=== Begin Enclosure ===
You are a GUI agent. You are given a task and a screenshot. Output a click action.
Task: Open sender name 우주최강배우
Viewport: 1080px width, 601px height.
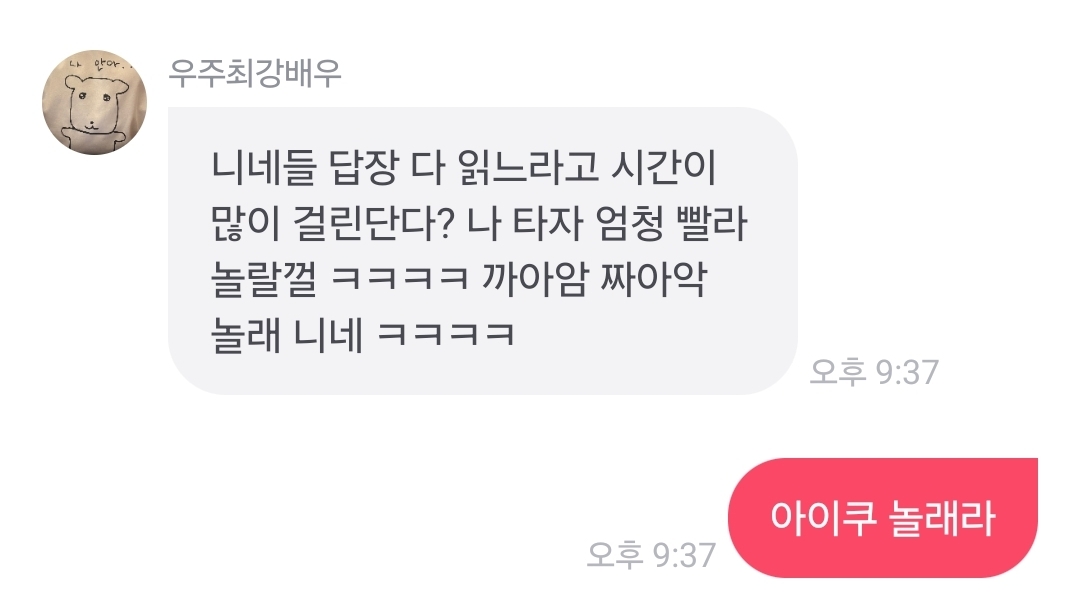(255, 73)
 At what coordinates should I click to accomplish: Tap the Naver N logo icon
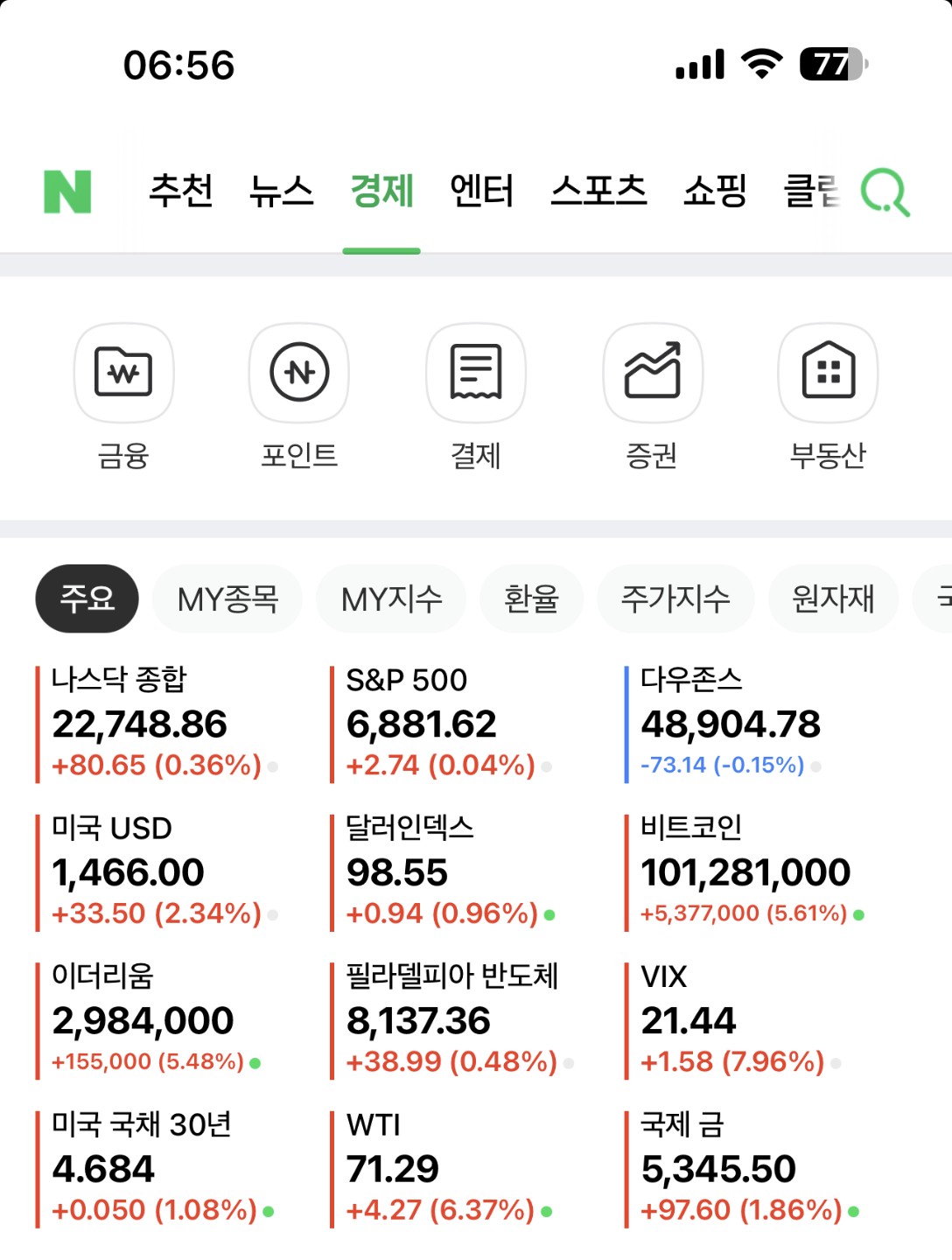[x=67, y=192]
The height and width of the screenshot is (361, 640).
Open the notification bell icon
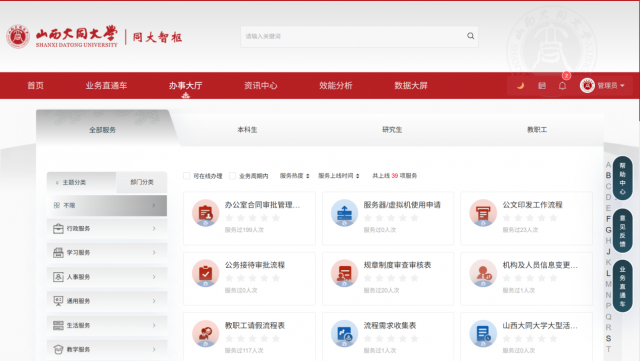point(562,85)
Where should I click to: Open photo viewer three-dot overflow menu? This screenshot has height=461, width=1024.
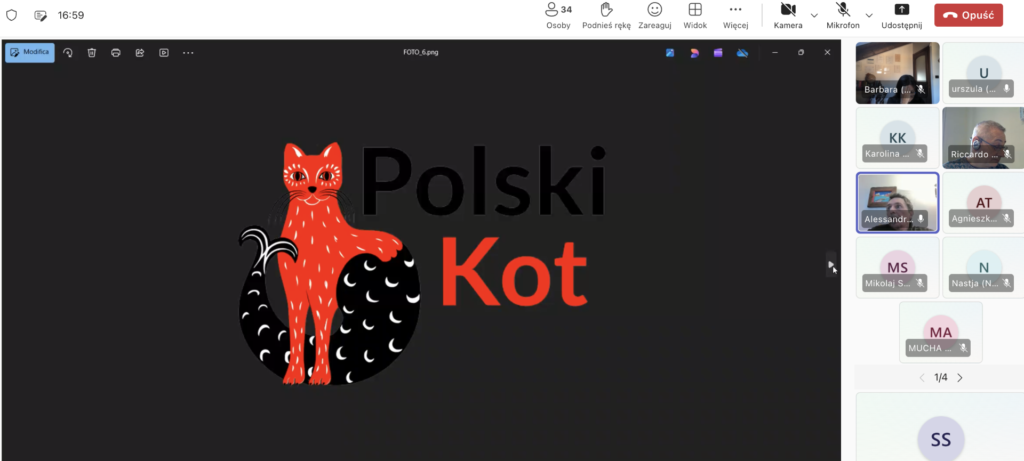coord(188,52)
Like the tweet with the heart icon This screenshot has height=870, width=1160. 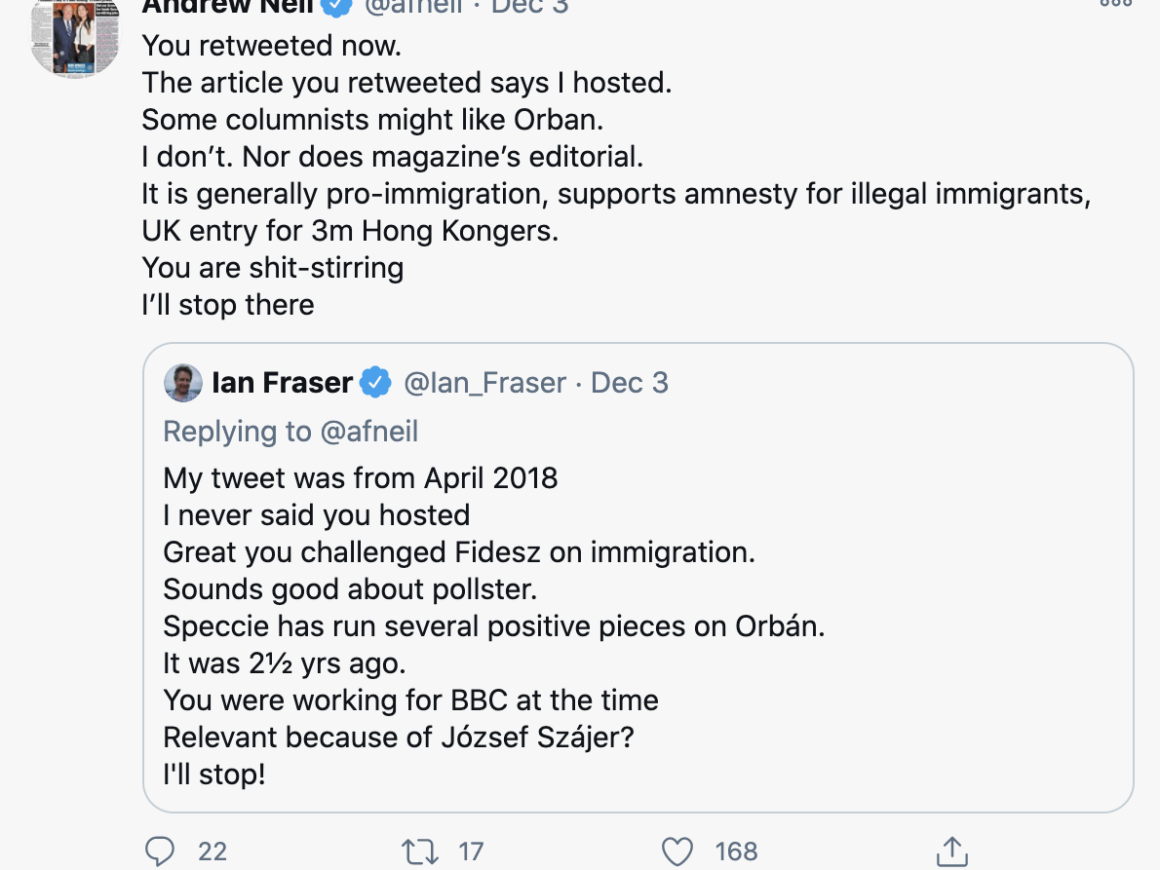point(677,851)
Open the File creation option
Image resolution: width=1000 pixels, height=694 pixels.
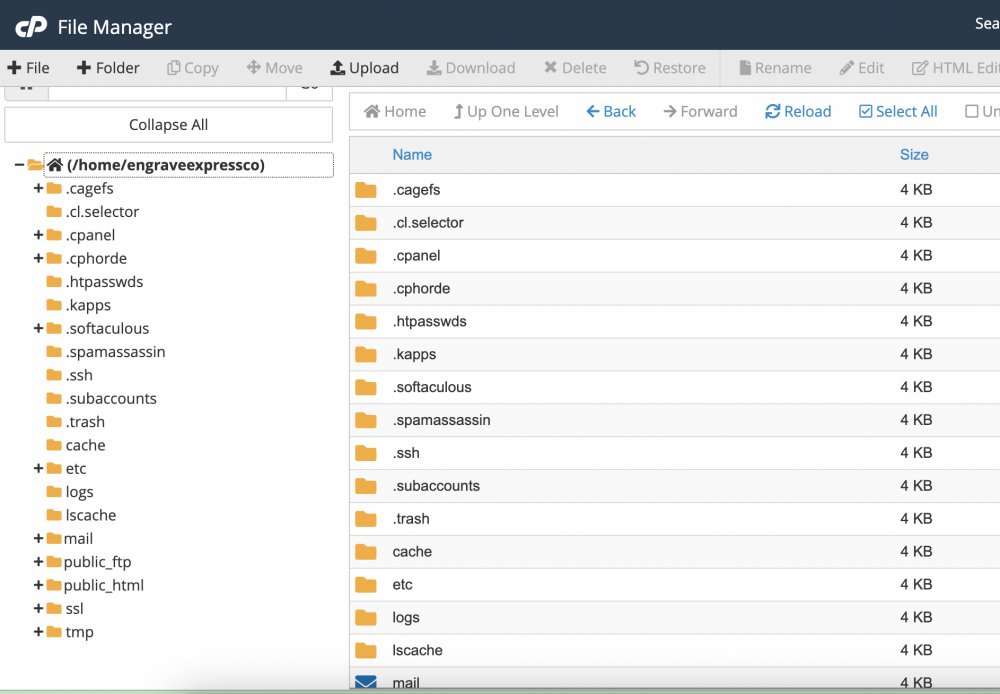[29, 67]
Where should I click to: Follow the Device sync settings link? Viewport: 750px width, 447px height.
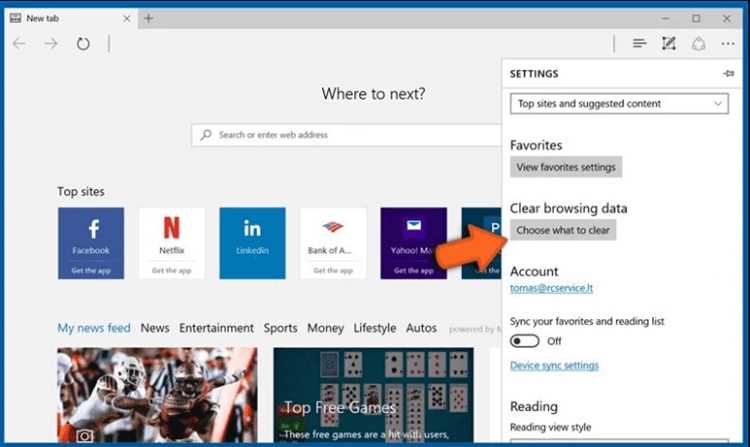554,365
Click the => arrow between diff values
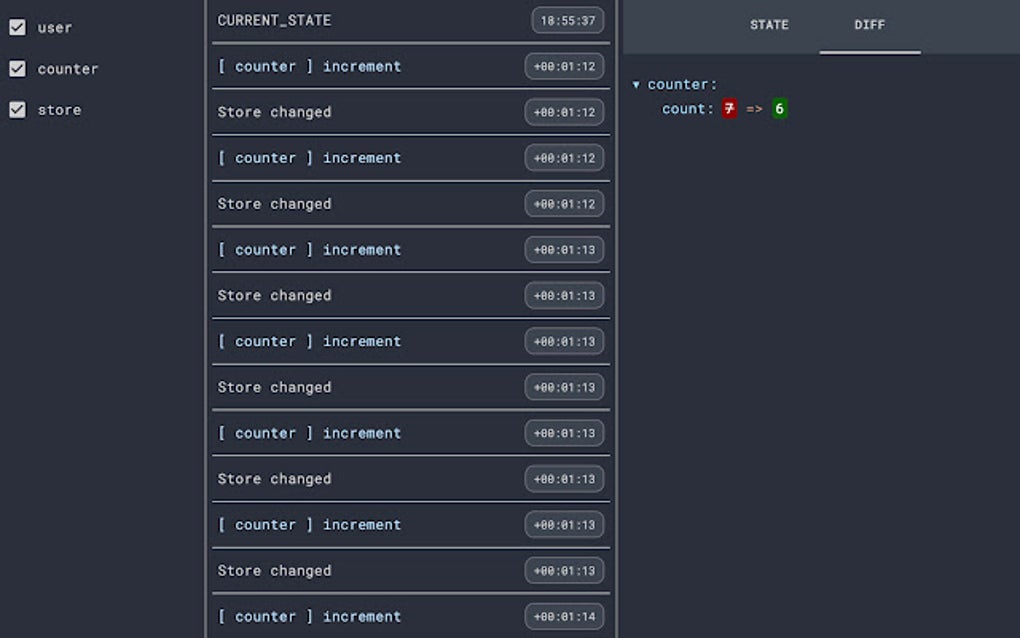This screenshot has width=1020, height=638. (x=754, y=109)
=== End Enclosure ===
Write out, word for word, only the lines from the one containing "Image resolution: width=1000" to the end of the data above; the pictures stay out.

EXERCISE OUTPUT —
Image resolution: width=1000 pixels, height=694 pixels.
[29, 67]
Where should I click to: Follow the Device sync settings link? Viewport: 750px width, 447px height.
554,365
Click the => arrow between diff values
This screenshot has width=1020, height=638. (x=754, y=109)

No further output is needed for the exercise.